◆ DOCUMENT PASSAGE ◆
— Begin —

Just got this this morning after I signed the Pebble Mine petition earlier this week. I don't know how she interceded, but it's funny on the timing of this newsletter. It's a bit scary to think she'd be running this ship were old iron sides to keel over....

From Sportsman's Alliance for Alaska Newsletter:

NEWS RELEASE

Renewable Resources Coalition
Resolved to Continue the fight to save Bristol Bay

Anchorage, AK (August 27) - The RRC would like to acknowledge the tens of thousands of Alaskans who supported Proposition 4 as we did and the hundreds of volunteers who worked so diligently on this issue. The fight to save Bristol Bay’s wild salmon is hardly over, and the results of this election simply show how much work we still have ahead of us. The residents of Bristol Bay are acutely aware of the possible ramifications of the Pebble mine and the risks it poses to their very way of life. The vote in the region was overwhelmingly in favor of the initiative and polling shows a majority of Alaskan’s do not support the Pebble mine and have grave concerns over the damage it may inflict on one of our greatest treasures. This vote does not change the fact that putting a massive, acid-generating mine at the headwaters of the world’s largest wild sockeye fishery is a bad idea. Pebble is still the wrong mine in the wrong place.

— End —

◆ EXERCISE INSTRUCTIONS ◆
**1)** In the Pebble Mine news release, how did the Bristol Bay region vote on the initiative?
**2)** Why does the Pebble Mine news release call the mine a bad idea?
**3)** Go on with the Pebble Mine news release from where it stops.
These rows come from a separate source.

Entries for locating text and elements
— Begin —

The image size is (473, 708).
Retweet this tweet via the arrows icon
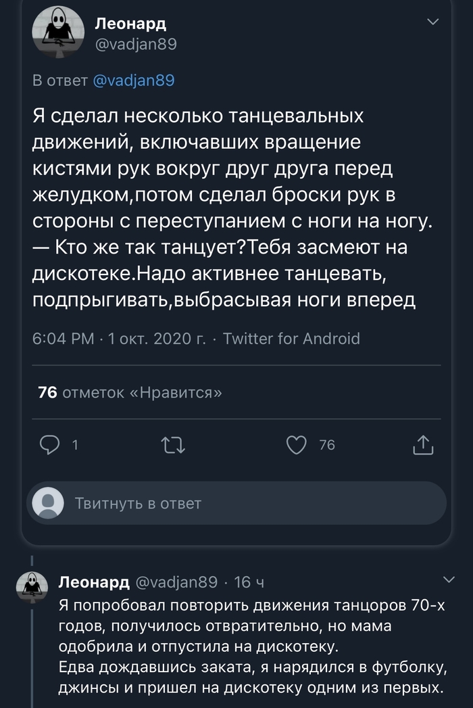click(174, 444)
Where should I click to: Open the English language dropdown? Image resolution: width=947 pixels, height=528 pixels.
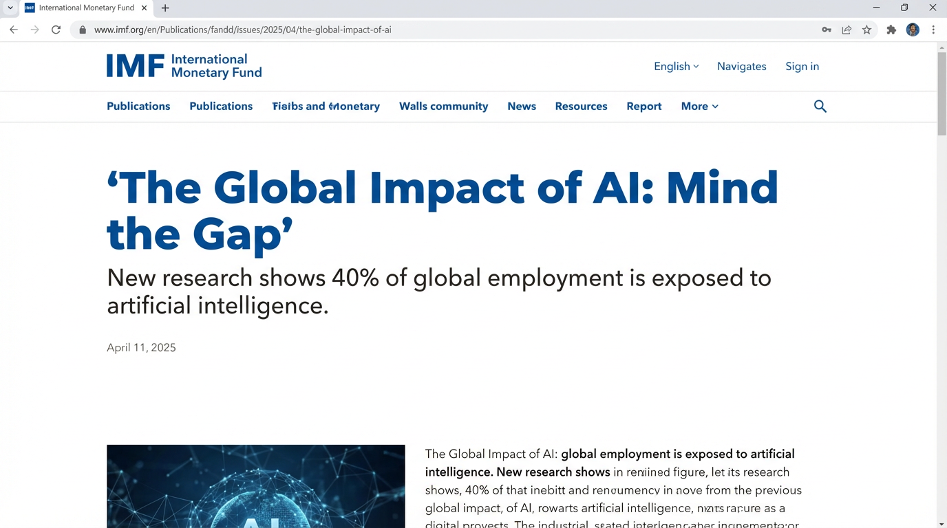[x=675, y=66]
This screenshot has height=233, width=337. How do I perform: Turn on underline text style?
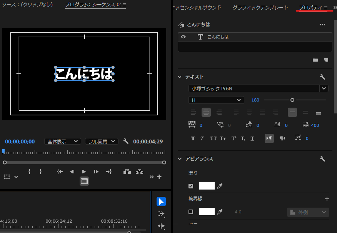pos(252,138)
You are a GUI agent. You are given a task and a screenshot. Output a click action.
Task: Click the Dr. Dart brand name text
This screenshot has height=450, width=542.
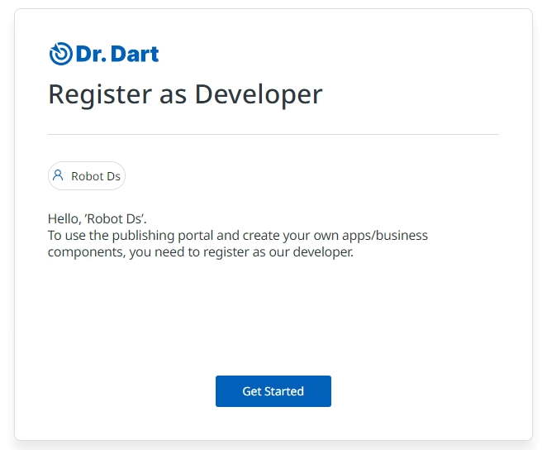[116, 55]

— End —
— Begin —

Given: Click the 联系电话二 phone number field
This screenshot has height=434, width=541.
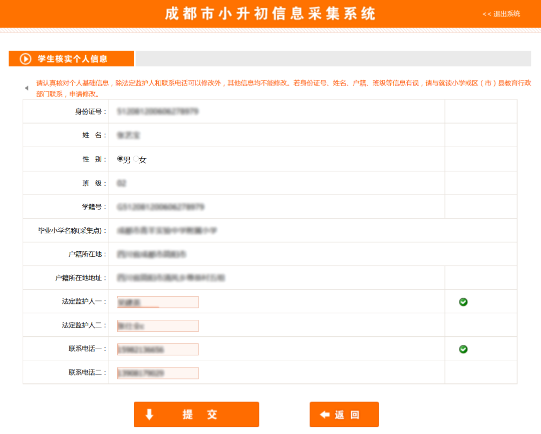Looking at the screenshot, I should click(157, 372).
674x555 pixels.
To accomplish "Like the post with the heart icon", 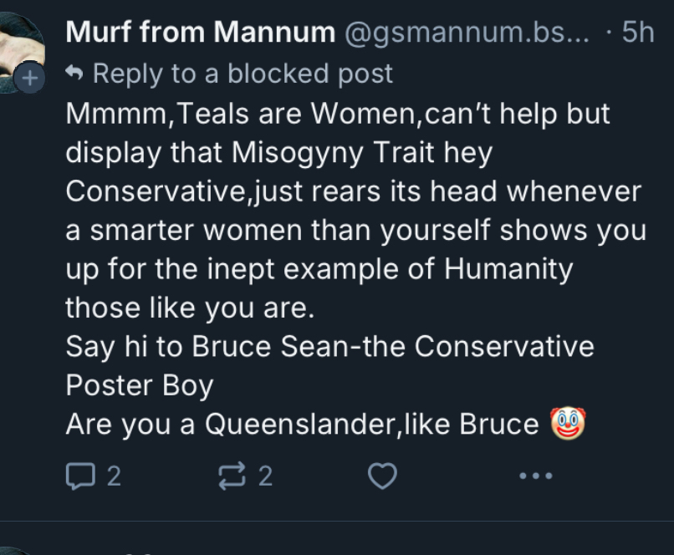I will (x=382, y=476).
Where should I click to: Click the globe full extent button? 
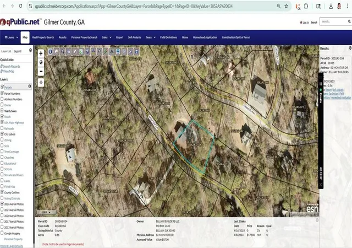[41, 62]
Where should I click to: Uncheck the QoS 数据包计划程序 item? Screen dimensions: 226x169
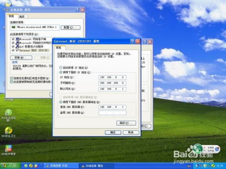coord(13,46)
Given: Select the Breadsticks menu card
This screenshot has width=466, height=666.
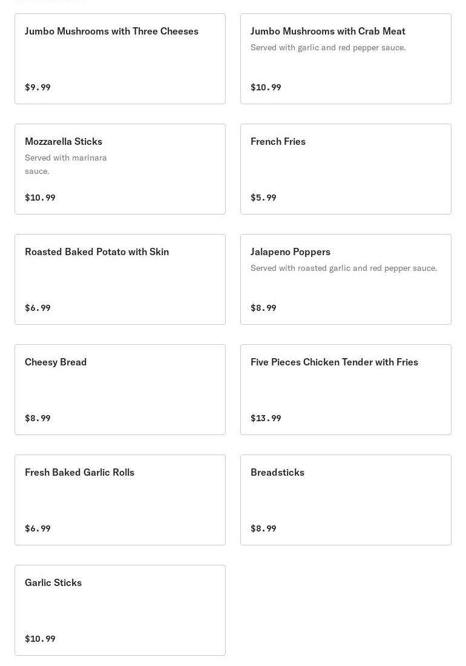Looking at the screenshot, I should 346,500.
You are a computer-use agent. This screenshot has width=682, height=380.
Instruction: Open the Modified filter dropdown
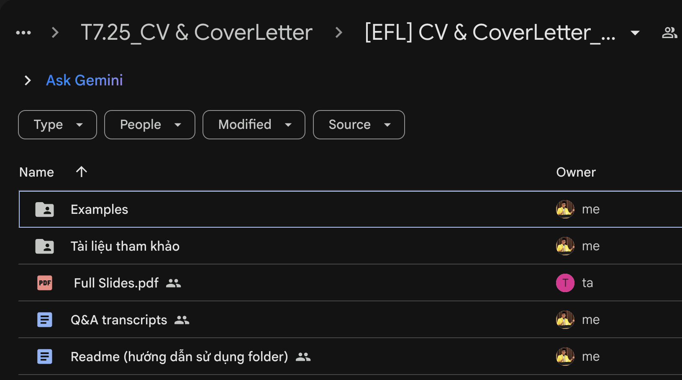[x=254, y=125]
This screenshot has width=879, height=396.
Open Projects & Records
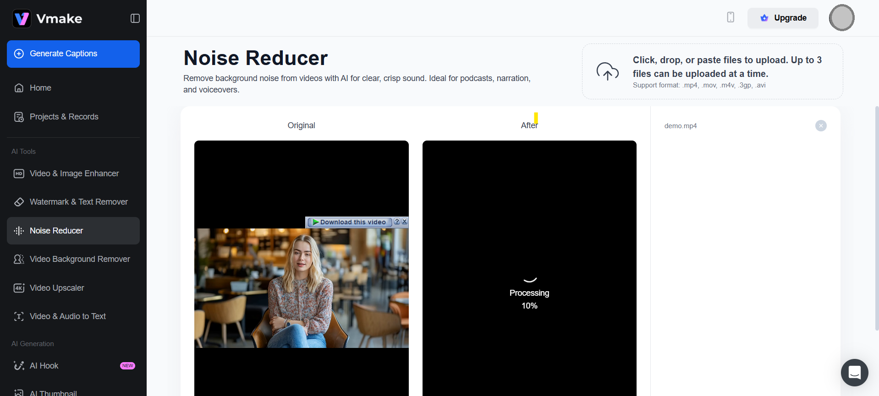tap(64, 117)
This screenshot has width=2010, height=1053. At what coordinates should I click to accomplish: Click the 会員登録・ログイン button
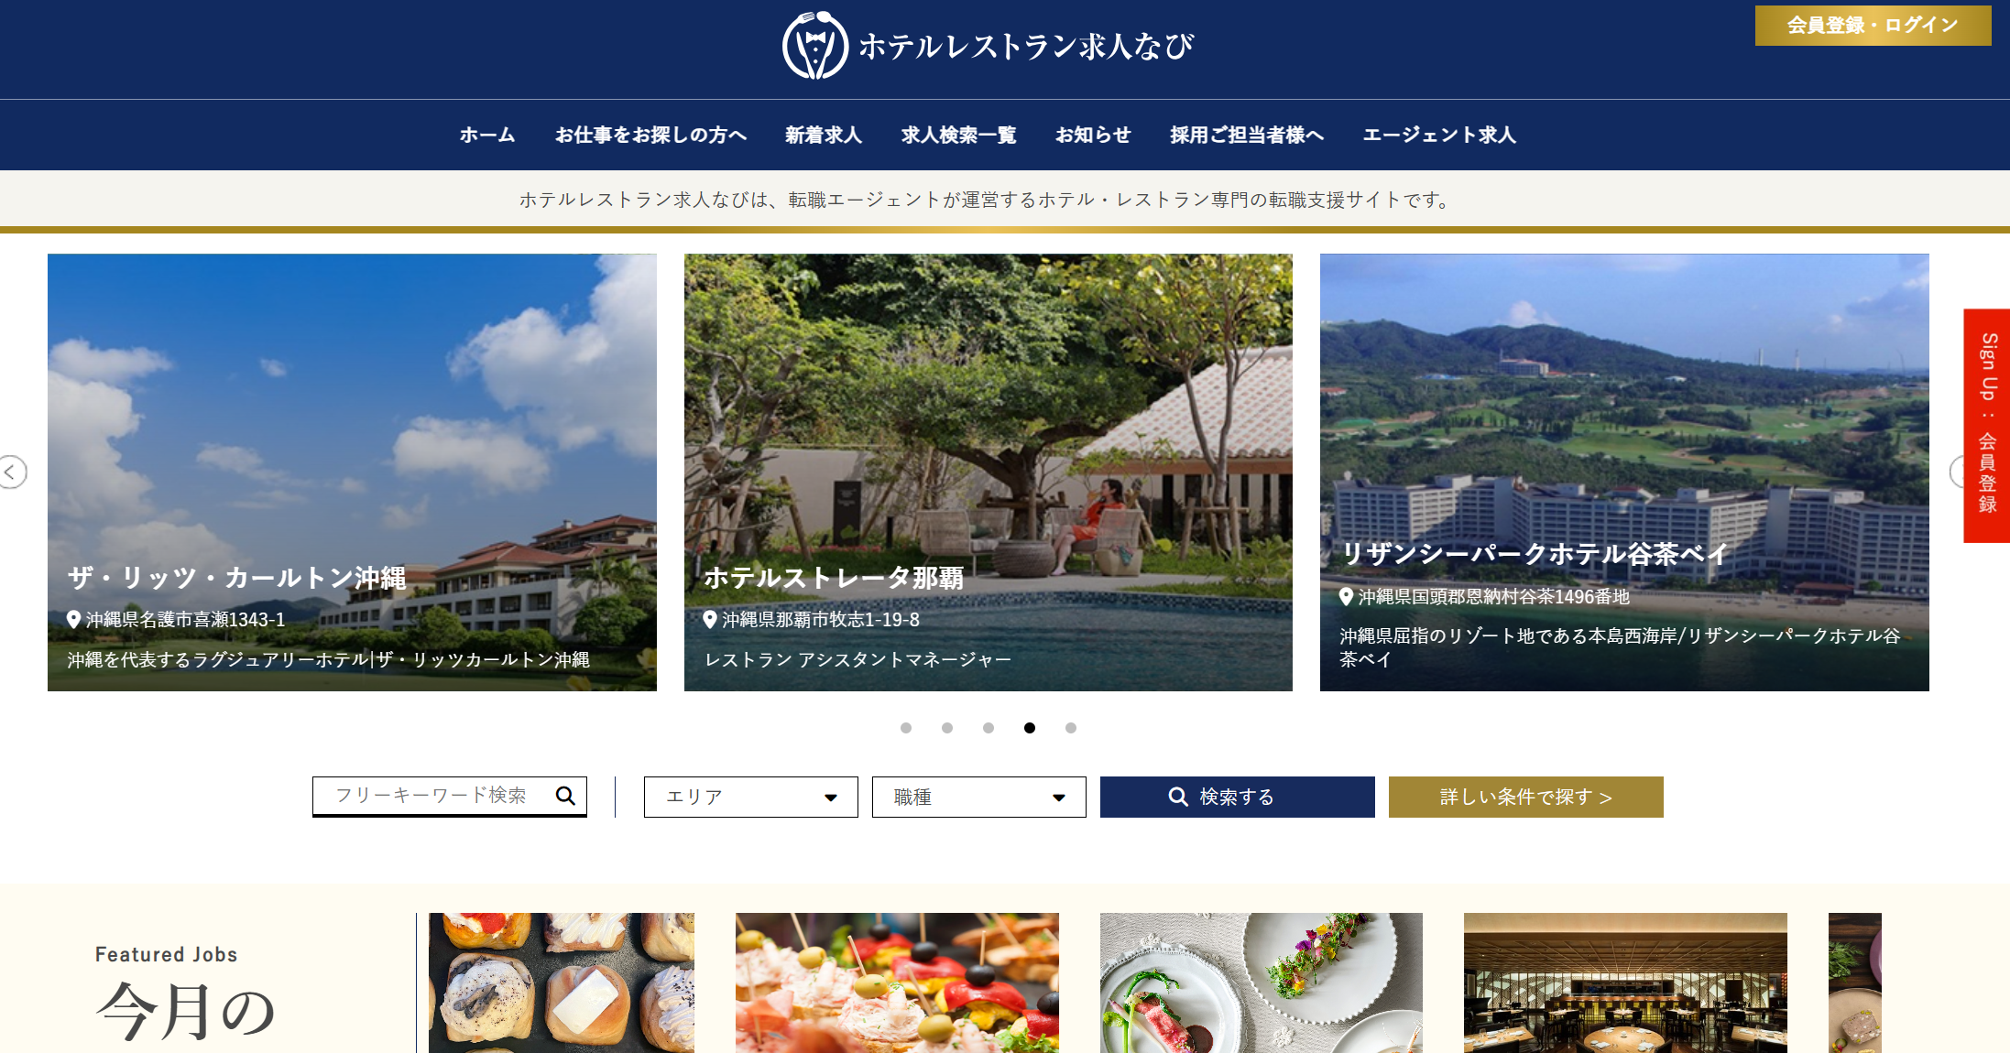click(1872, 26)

— End —

◆ THE RESULTS ◆
**1)** The vote in the region was overwhelmingly in favor of the initiative.

**2)** It says the plan would put a massive, acid-generating mine at the headwaters of the world's largest wild sockeye fishery. For that reason it calls Pebble the wrong mine in the wrong place.

**3)**
Unfortunately foreign mining companies and their allies spent millions upon millions of dollars to muddy the issue with a variety of false statements, scaring and confusing voters with wild claims that the proposition would shut down all mines, and that it might even affect gold panners and people who use outboard engines. All of which is simply not true. It is also regrettable that the state and Governor Palin took it upon themselves to intercede in the public initiative process which we view as totally improper.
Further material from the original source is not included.